Source data:
+===+

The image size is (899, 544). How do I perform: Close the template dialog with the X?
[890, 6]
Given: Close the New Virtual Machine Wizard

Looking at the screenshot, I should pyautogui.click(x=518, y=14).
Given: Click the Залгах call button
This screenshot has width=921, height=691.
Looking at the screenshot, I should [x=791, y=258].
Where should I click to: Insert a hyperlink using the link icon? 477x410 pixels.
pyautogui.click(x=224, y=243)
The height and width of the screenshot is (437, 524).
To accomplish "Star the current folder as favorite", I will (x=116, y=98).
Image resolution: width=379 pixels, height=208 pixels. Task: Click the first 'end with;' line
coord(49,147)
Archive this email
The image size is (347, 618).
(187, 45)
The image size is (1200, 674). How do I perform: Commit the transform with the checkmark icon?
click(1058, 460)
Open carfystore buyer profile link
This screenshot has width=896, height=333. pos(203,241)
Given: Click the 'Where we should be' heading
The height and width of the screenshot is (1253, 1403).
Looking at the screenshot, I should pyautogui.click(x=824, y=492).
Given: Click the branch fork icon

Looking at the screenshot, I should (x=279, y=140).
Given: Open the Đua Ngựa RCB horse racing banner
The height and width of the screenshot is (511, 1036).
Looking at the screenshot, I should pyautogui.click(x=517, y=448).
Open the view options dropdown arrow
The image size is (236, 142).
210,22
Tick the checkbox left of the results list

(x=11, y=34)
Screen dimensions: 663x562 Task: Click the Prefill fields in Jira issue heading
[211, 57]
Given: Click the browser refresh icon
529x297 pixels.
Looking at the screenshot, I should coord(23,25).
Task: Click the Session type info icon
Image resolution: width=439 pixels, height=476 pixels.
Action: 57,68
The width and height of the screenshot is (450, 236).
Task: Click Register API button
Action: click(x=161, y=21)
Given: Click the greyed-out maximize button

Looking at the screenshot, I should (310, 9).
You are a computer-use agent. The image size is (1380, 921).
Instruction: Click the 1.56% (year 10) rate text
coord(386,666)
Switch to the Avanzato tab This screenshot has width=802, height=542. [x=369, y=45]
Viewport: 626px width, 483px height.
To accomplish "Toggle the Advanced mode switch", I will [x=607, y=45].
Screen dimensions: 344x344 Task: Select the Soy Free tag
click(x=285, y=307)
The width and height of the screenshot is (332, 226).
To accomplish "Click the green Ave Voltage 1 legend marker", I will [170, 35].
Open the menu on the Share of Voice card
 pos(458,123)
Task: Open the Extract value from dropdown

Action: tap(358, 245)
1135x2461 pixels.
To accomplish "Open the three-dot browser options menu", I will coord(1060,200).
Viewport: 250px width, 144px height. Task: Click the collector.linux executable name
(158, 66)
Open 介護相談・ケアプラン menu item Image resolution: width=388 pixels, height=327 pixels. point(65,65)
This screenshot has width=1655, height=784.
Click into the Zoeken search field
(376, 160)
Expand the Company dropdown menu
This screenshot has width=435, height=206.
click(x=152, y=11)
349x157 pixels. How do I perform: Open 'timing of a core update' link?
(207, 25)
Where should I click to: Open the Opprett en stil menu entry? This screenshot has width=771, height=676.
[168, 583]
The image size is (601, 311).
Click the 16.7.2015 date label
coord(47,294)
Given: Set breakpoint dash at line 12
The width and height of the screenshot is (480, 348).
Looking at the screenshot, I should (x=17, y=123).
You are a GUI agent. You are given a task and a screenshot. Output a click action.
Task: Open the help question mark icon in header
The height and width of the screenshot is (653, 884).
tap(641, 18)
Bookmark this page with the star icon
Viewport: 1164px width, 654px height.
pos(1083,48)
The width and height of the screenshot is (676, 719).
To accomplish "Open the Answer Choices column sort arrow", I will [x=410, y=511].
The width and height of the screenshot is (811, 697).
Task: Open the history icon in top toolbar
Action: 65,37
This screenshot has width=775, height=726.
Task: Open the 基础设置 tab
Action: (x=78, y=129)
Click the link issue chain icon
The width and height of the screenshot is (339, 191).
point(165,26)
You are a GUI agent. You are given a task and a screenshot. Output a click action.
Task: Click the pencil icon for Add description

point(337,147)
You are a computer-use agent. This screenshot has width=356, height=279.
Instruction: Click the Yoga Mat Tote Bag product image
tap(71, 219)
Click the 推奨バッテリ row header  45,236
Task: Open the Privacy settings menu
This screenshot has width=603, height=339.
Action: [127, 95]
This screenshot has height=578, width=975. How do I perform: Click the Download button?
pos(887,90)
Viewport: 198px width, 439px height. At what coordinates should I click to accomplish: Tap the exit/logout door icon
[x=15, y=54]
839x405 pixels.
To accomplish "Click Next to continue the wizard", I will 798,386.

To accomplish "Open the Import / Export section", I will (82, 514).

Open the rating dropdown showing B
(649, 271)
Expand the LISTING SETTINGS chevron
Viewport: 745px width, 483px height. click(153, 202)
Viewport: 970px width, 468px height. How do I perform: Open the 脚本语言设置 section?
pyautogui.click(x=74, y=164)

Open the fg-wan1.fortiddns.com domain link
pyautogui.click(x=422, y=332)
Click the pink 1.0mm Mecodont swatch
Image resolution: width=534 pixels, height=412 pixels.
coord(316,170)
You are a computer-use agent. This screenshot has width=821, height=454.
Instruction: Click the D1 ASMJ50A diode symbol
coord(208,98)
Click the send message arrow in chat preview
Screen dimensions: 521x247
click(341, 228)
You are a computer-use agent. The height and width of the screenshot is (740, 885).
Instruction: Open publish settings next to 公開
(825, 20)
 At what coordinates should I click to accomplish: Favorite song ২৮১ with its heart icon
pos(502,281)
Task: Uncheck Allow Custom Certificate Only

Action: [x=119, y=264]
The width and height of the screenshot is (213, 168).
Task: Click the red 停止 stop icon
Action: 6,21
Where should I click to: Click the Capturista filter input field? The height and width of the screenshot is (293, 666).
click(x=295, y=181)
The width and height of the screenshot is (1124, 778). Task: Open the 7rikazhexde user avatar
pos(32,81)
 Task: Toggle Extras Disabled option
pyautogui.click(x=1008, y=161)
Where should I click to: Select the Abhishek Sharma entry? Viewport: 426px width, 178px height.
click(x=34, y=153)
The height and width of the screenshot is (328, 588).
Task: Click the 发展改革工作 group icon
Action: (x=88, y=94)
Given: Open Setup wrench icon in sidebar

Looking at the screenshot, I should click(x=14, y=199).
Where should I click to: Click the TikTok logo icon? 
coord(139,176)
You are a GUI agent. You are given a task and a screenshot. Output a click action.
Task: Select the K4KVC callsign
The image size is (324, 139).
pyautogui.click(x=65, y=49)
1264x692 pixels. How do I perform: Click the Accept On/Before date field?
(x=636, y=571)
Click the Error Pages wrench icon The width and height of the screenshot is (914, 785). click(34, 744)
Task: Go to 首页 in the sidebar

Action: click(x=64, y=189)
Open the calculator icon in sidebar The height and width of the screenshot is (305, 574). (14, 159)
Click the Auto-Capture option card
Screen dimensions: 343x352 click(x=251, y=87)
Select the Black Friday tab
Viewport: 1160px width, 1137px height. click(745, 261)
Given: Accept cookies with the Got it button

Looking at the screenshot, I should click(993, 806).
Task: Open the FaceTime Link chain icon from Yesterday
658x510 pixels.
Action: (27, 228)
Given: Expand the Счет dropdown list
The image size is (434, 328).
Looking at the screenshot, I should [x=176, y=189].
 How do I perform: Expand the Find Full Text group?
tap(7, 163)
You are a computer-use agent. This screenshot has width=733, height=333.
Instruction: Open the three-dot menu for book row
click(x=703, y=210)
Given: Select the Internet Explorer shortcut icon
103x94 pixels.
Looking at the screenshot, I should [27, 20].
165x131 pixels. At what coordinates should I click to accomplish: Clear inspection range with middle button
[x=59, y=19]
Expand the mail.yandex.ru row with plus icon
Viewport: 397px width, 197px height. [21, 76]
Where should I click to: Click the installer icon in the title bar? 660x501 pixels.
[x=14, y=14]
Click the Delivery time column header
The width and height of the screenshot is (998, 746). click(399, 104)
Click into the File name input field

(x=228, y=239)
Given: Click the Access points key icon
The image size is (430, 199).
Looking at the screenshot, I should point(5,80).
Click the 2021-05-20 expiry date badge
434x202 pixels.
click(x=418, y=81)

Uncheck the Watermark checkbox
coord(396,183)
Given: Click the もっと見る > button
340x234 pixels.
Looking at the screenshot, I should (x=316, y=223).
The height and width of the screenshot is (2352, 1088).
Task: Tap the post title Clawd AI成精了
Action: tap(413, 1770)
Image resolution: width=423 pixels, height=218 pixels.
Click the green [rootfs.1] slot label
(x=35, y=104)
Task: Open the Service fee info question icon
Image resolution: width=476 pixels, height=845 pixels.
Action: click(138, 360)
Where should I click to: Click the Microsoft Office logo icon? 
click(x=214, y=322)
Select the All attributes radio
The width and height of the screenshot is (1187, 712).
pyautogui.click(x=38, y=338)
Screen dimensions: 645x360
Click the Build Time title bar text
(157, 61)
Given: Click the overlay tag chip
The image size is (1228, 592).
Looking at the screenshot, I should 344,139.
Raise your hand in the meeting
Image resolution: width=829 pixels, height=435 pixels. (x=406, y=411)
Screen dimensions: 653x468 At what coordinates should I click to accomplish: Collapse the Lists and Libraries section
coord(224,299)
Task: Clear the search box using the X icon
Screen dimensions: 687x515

+===+

From the records above, print only the lines between the one holding "Given: Click the もっと見る > button" and the one holding "Select the All attributes radio", inclusive, exactly as they stand.

Given: Click the もっと見る > button
340x234 pixels.
Looking at the screenshot, I should (x=316, y=223).
The height and width of the screenshot is (2352, 1088).
Task: Tap the post title Clawd AI成精了
Action: tap(413, 1770)
Image resolution: width=423 pixels, height=218 pixels.
Click the green [rootfs.1] slot label
(x=35, y=104)
Task: Open the Service fee info question icon
Image resolution: width=476 pixels, height=845 pixels.
Action: click(138, 360)
Where should I click to: Click the Microsoft Office logo icon? 
click(x=214, y=322)
Select the All attributes radio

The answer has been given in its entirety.